Die Musik selber werden wir nicht kaputt kriegen, die ist einfach zu gut und steht für sich selber. Aber ich glaube, es gibt doch so manches zu verbessern, weil unsere Konzerte in der Form zu steif sind. Wir sind zu wenig lebendig und bewegen uns heute auf einem Interpretenmarkt, wo es gar nicht mehr so um die Stücke geht, die gespielt werden, und das finde ich sehr schade, obwohl ich als Interpretin davon profitiere, dass man mich einlädt und nicht nur die Stücke hören möchte, die für mein Instrument geschrieben wurden. Aber ich sehe es doch sehr kritisch, dass man einen Namen, den Namen des Interpreten, dreimal größer schreibt als den des Komponisten.
Aber bei den vielen Künstlern, die es heute gibt, muss doch irgendwie schon Marketing gemacht werden.
Aber die Frage ist doch ‘Was möchte ich hören?’ Gehe ich als Hörer ins Konzert, um eine perfekte Leistung – also wie auf einer CD – zu erleben oder vielmehr ein lebendiges Musizieren? Also Routine gegen Spontaneität! Mein persönliches Ziel ist es, eine Partitur immer wieder neu zu entdecken und auf diese Weise neu zum Leben erwecken, auch wenn ich sie bereits 20, 50 oder 200 Mal gespielt habe. Es gibt genügend Faktoren – Raum, Zuhörer, vielleicht auch mein persönliches Tagesgefühl -, die mit ihren jeweiligen Veränderungen genügen, um den kleinen Spielraum, der in den Partituren drin ist, auszunützen und ein Werk neu zu erleben. Wenn ich es aber heute, morgen und übermorgen immer gleich spiele, dann fühle ich mich in meiner Seele ziemlich abgestorben. Und genau da liegt meine Kritik an unserem Musikmarkt: Es sind viele Leute auf der Bühne, die eine lackierte perfekte Leistung liefern, die aber nicht unbedingt zum lebendigen Musizieren zu rechnen ist.

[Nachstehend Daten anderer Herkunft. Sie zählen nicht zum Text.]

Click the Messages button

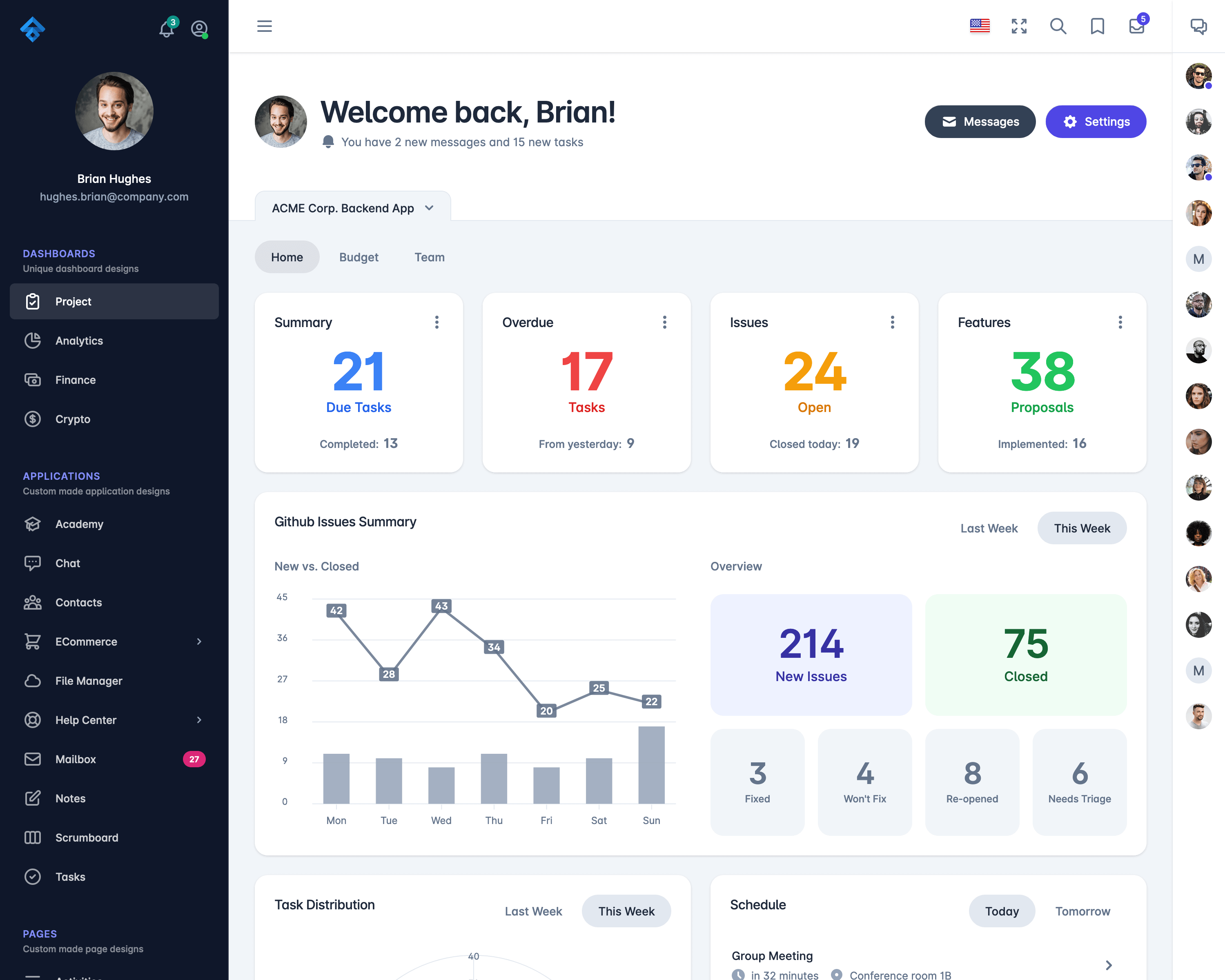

Spontan, das heißt doch ein Werk spielen, als sei es gerade erst geschrieben worden…
…und das ist natürlich schwierig, weil die Partitur ja schon geschrieben ist und ich versuchen muss, mich in diesem ganz kleinen Freiraum frei zu fühlen.
Ist er so klein?
Das ist Ansichtssache, mir reicht er, ich fühle mich da überhaupt nicht beklemmt oder eingeschränkt.
Als Hörer will ich, dass die Musik spontan wirkt und nicht recherchiert, denn das ist genau die Gefahr: Wenn man den Eindruck hat, einem Künstler gehe es nur um die neue Richtung, wirkt seine Interpretation nicht selten so recherchiert, dass es schon wieder manieriert ist.

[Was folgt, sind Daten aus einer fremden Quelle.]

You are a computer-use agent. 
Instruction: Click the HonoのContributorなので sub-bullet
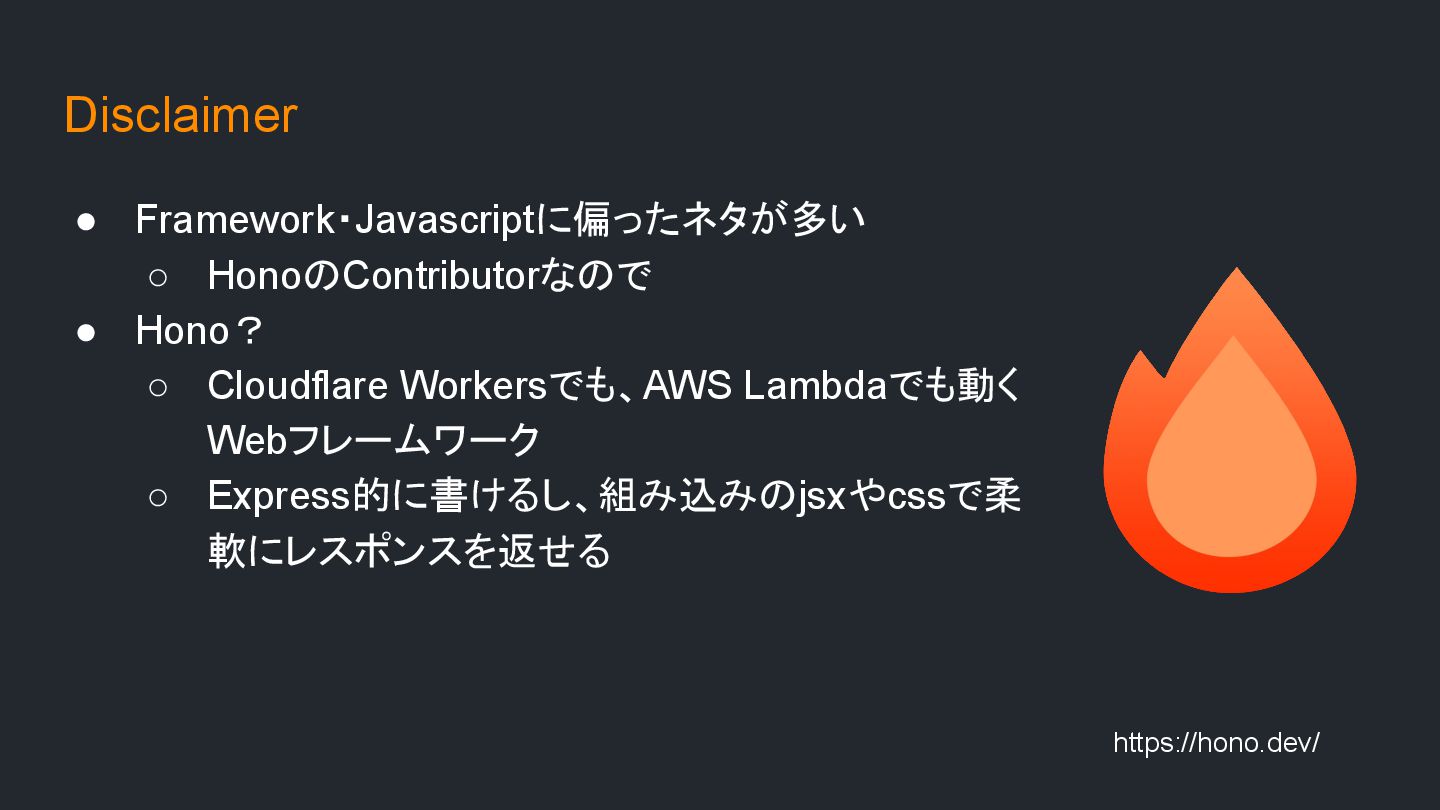tap(429, 276)
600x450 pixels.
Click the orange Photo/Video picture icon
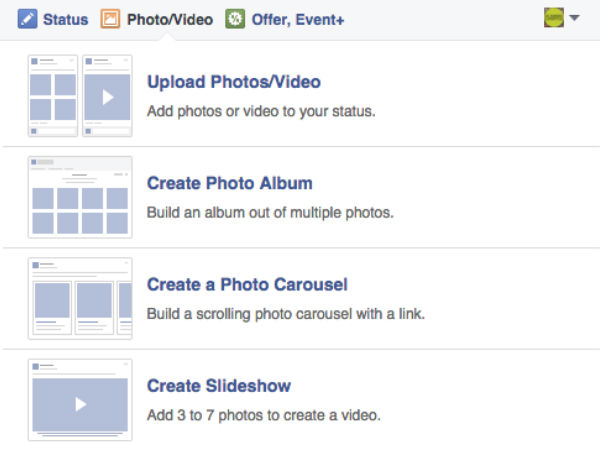[x=111, y=19]
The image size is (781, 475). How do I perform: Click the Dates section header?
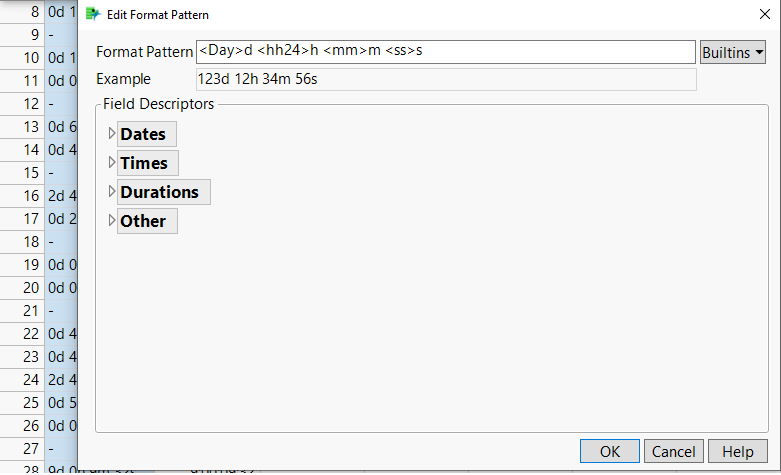coord(143,134)
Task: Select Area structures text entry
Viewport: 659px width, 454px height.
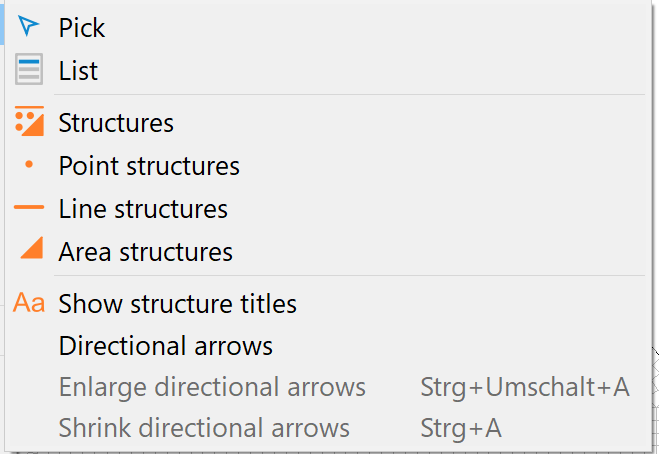Action: 145,252
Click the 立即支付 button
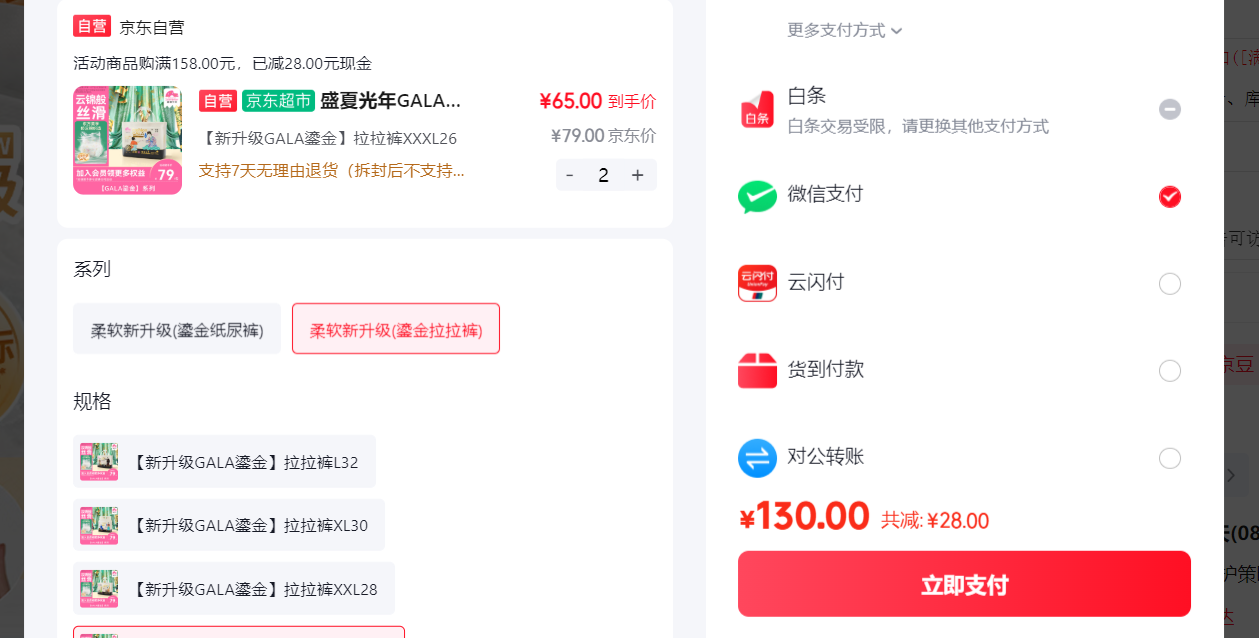1259x638 pixels. point(964,584)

Das ist die Balance, die jeder für sich selbst finden muss. Das ist ja das Schöne, dass sich jeder vom anderen unterscheidet und man als Hörer frei wählen kann, was einem besser gefällt. Jemand, der eine ausgeglichene Natur hat, musiziert auch ausgeglichener als jemand, der neurotisch veranlagt ist, denn der wird sicherlich in der Musik auch eine andere Ausdrucksform suchen. Aber beides kann interessant sein, je nachdem welche Werke man wählt. Ich zähle eher zu den ausgeglichenen Naturen, für mich ist es schon interessant, auch zeitgenössische Musik sowie hochdramatische Werke zu spielen, die durch mein ausgeglichenes Naturell eher verträglicher für den Hörer werden.
Haben Sie neben Familie, Solo und Kammermusik noch andere Interessen?
Ich lese sehr gerne, komme aber eigentlich nur im Zug dazu. Ich bin nicht so die Sportsperson, aber Natur finde ich wunderbar und hätte gerne mehr Gelegenheit, mich in der Natur zu bewegen, denn aus der Stille und Ruhe kann ich sehr viel Kraft tanken. Ansonsten bin ich jemand, der immer auch Kontakt zu Menschen sucht und in Verbindung mit anderen Menschen das Leben verbringen möchte, ich bin kein Einzelgänger.